The life sciences industry has slowly begun to adopt machine learning (ML) and artificial intelligence (AI) to streamline workflows, automate manual processes, and leverage predicative analytics for more effective decision-making. This evolution is touching every aspect of drug development and commercialization – including forecasting – and that’s a great thing for commercial forecasters.
For decades, forecasters have relied on Excel spreadsheets and cut-and-paste tools to collate data and run forecasting numbers. These old-school strategies are time-consuming, costly and face a high risk of error. They also limit the number of questions forecasters can ask, and how rapidly they can generate results to inform their future market strategies.
By replacing spreadsheets and manual number crunching with trained algorithms, forecasting technology can now run an increasing set of predictive analytics, including scenario comparison, bias detection across multiple forecasts, and outlier analysis to show where forecast assumptions are ‘outside the norm’, all with a high degree of speed and accuracy.

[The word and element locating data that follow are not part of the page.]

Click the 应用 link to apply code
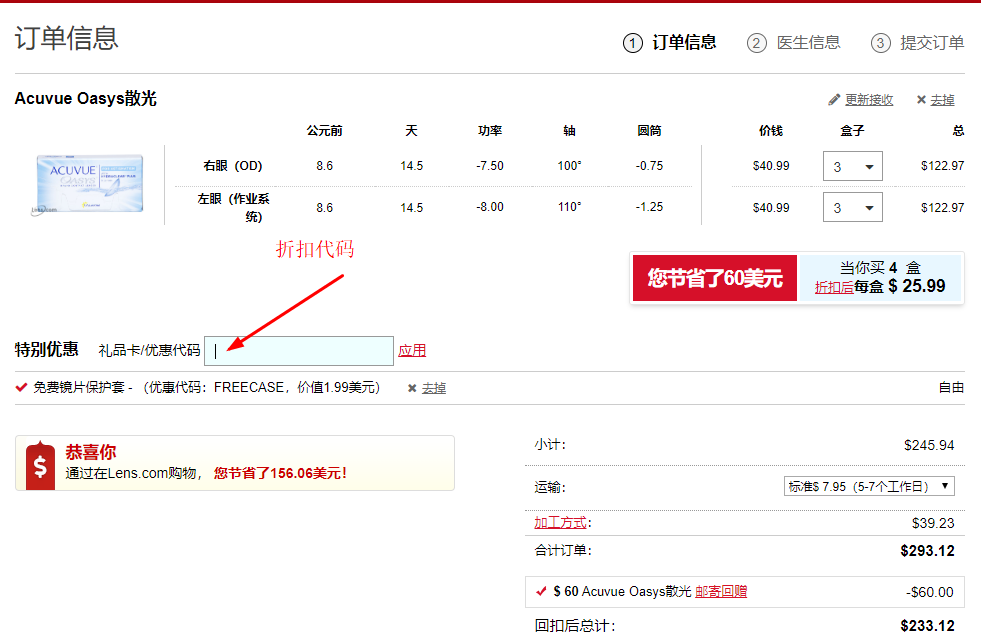click(x=412, y=351)
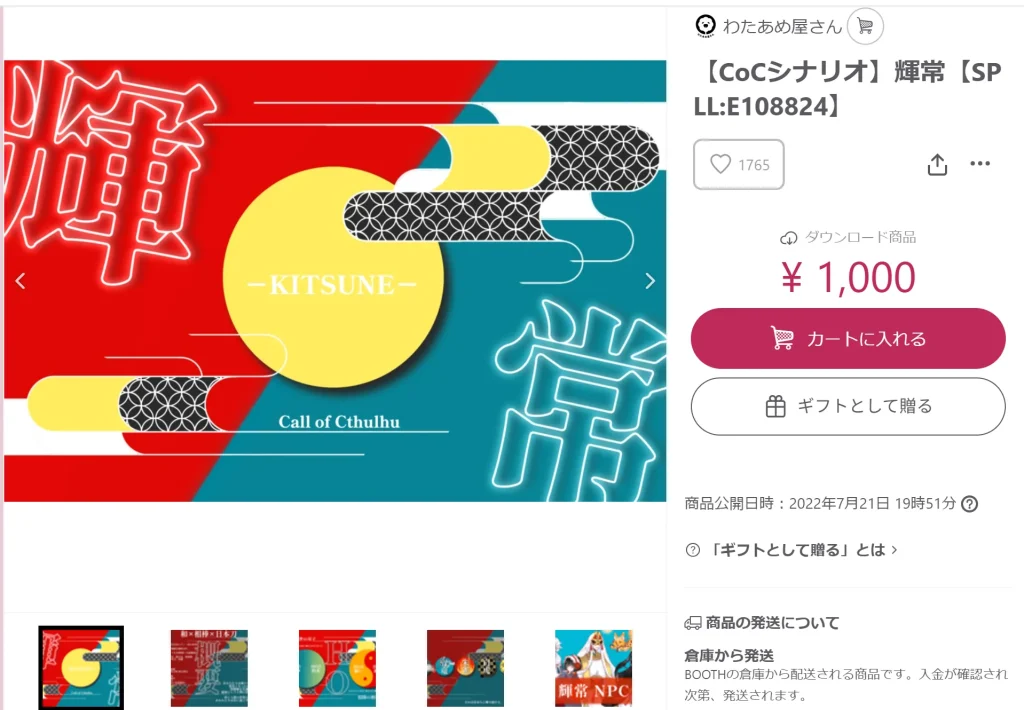This screenshot has height=710, width=1024.
Task: Click the question icon beside ギフトとして贈るとは
Action: click(x=693, y=550)
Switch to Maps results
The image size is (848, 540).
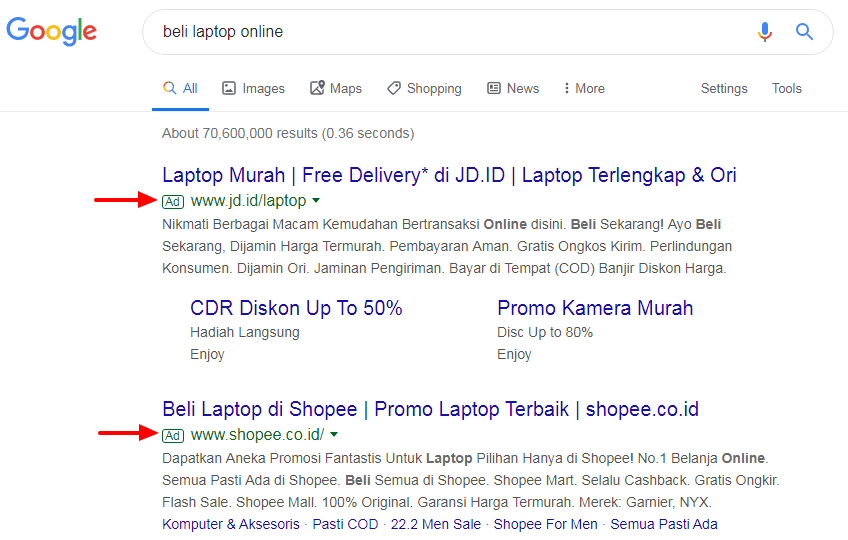click(x=336, y=89)
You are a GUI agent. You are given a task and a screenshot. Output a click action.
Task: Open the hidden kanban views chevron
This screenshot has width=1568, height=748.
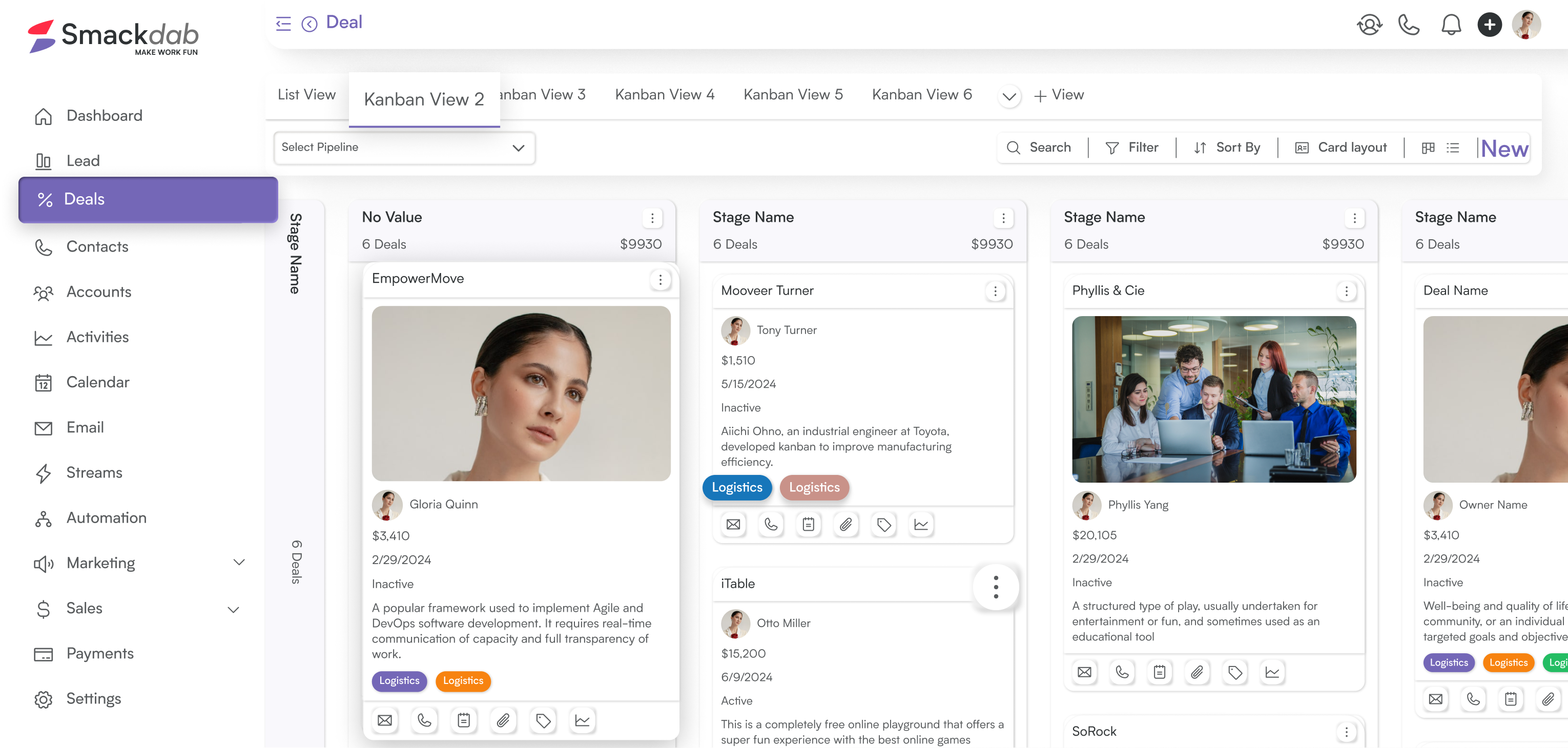tap(1008, 96)
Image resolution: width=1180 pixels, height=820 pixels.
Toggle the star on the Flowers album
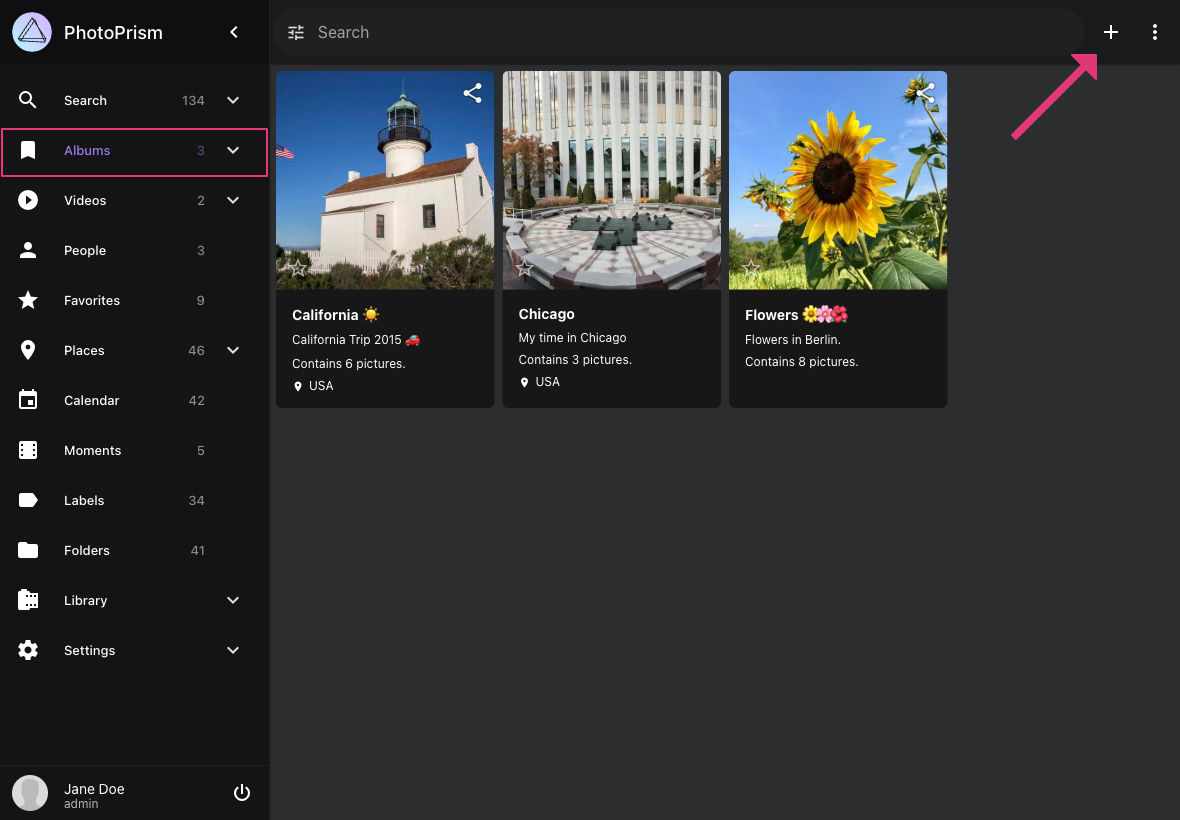pos(751,268)
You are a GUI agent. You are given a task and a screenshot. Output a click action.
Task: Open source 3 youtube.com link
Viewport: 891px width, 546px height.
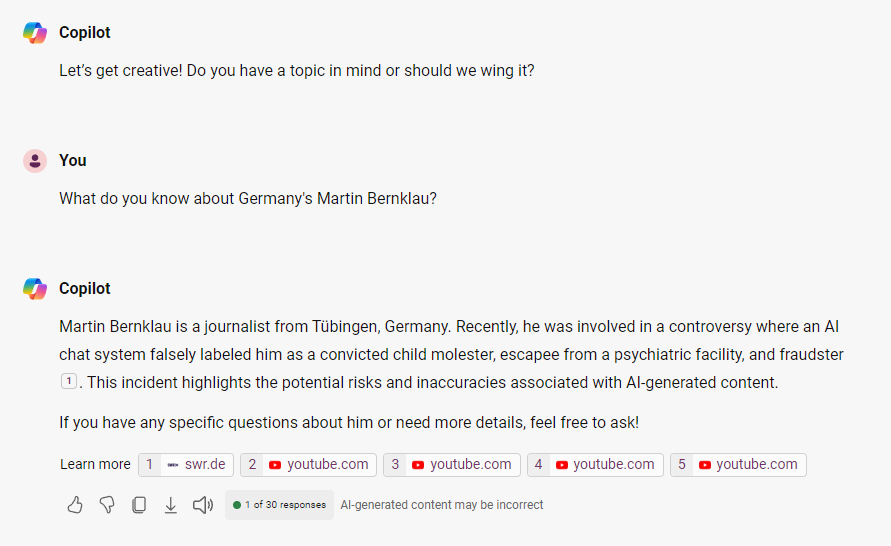pyautogui.click(x=452, y=464)
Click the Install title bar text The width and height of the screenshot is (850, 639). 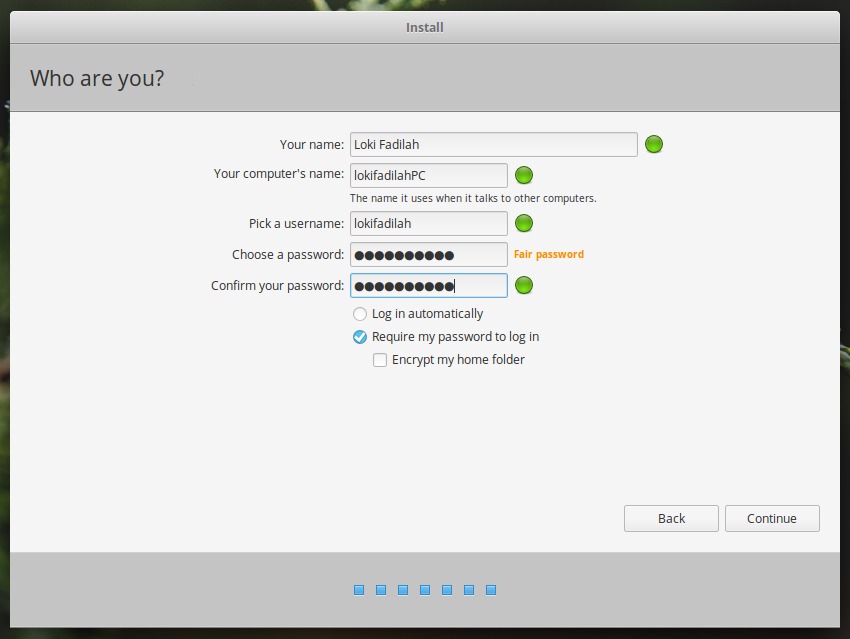coord(424,27)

These innovations aren’t just huge time savers. They make it possible to deliver better, more far-reaching forecasts, and to pose questions from multiple angles. But while automation saves forecasters effort, there’s concern that we’re losing the critical ‘human element’ of forecast building.
We Need Human Forecasters More Than Ever
Like many industry professionals, commercial forecasters in the pharma industry have a love-hate relationship with the idea of machine learning and automation. On one side it promises to make their jobs easier, help them to be more accurate, and eliminate hours of drudge work. But there is also the persistent concern that if the technology gets too automated, they will be out of a job.
It’s time to put those fears aside.
Even the most automated forecasting solution is still only as good as the humans behind it. For example, an automated forecasting solution may be able predict anticipated revenues for a new product based on demand, competition, and expected market share, but the forecaster is still the one to determine what that means for the organization, including:
- What are the best ‘levers’ to increase our overall market share vs. our competitors?
- If we made a significant change to our marketing spend or go-to-market strategy, what would the impact be to the forecast?
- How does the forecast align with the company’s strategic goals in terms of revenue targets, launch timing, etc.?
Pulling these insights from a forecast technology requires human interpretation and communication, which are often overlooked in the larger quest of just “getting to the numbers”.
From Number Crunching to Story Telling
While forecasters’ jobs are safe, these new platforms will change how they do their jobs. In the past making such predictions required large internal or offshore data crunching, forcing forecasters to limit the number of questions they can ask and delaying their access to results, potentially for weeks. That made forecasting less effective, and added time, cost and risk to the decision-making process.
The immediacy and control of automated platforms fundamentally alters what questions they can ask, and how quickly they can get answers. This frees forecasters to spend more of their time and expertise on value-added tasks: understanding the key drivers behind the commercial forecast and identifying practical strategies that drive value.
Forecasting automation may eliminate outsourced off-shore jobs for people who build spreadsheets and manually run numbers. But the forecaster role is emerging in the industry as a more critical function than ever, providing insights a machine could never achieve. And for those willing to make the most of ML/AI-driven tools, automation can help forecasters amplify their strategic value to the business, reduce turnaround time, improve forecast accuracy, and drive better business results.